First off, I had weight loss surgery last May and I'm still in a process of trying to get healthier and exercise more. That goal is well underway, I just need to stick to it.
Secondly, I have embarrassing amounts of debt that I need to get rid of, and especially in this economy I need some sort of cash cushion to help me if anything goes wrong.
Third, a major motivation for getting healthy and becoming more financially stable is that I want to have a child. I just turned 39 my last birthday, and there really is no time to waste. I'm going to wait until May to give myself enough time after my surgery, and in hopes I can improve my financial situation, and then I want to start trying.

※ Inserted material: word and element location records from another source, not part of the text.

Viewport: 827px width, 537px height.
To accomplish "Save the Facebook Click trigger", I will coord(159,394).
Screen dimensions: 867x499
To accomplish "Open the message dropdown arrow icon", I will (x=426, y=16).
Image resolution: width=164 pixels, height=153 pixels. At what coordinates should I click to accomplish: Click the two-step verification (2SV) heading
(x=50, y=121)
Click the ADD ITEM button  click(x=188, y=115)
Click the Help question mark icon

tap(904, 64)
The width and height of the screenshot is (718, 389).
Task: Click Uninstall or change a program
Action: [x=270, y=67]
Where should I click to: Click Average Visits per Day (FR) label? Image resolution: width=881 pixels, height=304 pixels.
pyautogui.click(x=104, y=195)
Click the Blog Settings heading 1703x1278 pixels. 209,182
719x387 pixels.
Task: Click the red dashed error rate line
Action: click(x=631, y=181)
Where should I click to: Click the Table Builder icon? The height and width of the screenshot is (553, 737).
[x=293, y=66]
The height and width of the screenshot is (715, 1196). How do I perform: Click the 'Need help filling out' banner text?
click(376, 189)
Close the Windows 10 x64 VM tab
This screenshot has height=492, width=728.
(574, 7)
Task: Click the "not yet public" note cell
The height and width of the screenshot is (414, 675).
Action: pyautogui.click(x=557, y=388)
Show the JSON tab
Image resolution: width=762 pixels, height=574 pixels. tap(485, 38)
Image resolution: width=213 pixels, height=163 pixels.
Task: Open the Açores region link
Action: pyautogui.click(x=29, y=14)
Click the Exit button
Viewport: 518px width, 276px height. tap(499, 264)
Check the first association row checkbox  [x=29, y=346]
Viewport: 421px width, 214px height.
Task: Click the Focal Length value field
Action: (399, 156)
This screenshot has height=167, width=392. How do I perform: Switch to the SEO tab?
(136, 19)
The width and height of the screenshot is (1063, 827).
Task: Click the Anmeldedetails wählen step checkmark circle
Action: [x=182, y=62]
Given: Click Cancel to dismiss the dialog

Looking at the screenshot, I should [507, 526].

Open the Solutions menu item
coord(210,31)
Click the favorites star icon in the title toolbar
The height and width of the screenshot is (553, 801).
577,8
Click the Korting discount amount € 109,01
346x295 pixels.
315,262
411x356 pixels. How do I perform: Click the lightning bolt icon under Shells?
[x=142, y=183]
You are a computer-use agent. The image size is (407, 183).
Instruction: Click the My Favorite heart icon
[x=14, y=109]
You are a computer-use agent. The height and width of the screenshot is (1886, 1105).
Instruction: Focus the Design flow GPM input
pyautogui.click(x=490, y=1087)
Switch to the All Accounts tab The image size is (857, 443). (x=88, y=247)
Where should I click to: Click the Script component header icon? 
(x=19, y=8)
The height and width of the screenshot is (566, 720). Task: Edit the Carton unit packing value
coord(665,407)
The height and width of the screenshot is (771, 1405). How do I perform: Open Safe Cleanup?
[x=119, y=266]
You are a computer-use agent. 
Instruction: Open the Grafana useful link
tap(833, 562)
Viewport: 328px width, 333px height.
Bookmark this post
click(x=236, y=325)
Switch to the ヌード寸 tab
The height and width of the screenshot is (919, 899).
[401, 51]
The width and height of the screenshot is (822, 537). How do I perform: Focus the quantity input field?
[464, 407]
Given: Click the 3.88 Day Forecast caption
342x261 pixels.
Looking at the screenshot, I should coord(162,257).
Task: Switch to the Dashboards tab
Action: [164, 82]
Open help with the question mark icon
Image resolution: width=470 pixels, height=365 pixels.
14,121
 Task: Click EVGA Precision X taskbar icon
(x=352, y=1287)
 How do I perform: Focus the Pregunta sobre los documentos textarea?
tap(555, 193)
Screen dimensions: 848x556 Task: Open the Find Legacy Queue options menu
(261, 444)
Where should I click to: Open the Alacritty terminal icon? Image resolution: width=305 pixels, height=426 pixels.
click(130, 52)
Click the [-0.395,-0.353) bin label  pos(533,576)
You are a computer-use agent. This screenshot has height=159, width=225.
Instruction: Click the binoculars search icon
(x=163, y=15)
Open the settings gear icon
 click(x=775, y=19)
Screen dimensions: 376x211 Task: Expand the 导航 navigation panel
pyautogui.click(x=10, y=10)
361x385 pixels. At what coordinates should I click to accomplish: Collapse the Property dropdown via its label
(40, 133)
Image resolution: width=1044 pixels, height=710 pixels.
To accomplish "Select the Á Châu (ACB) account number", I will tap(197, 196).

Lastly, if I could find a serious partner, that'd be great, but I fear that'd only distract me from my other goals. If I were seriously dating someone, I might feel pressure to wait to have a kid until it was convenient for them like I felt when I was with Sasha, and I really don't want to let anything get in my way. Also, I tend to always put my love life before absolutely everything else, and consequently lose focus. So while I'd like someone to share a life with, I think my tendency in the past year or so to gravitate towards people who can't be that for me has been my unconscious way of keeping myself safe.
So those are my goals, and what's been preoccupying my thoughts. I don't know if they're attainable, I don't know if I can find a second job to help me pay down debt or if I'll even be fertile, but that's what I'm going to try for. I'll post updates on my thoughts and if I get any words of encouragement, that'll be a nice bonus.
So this is what's going on in my life.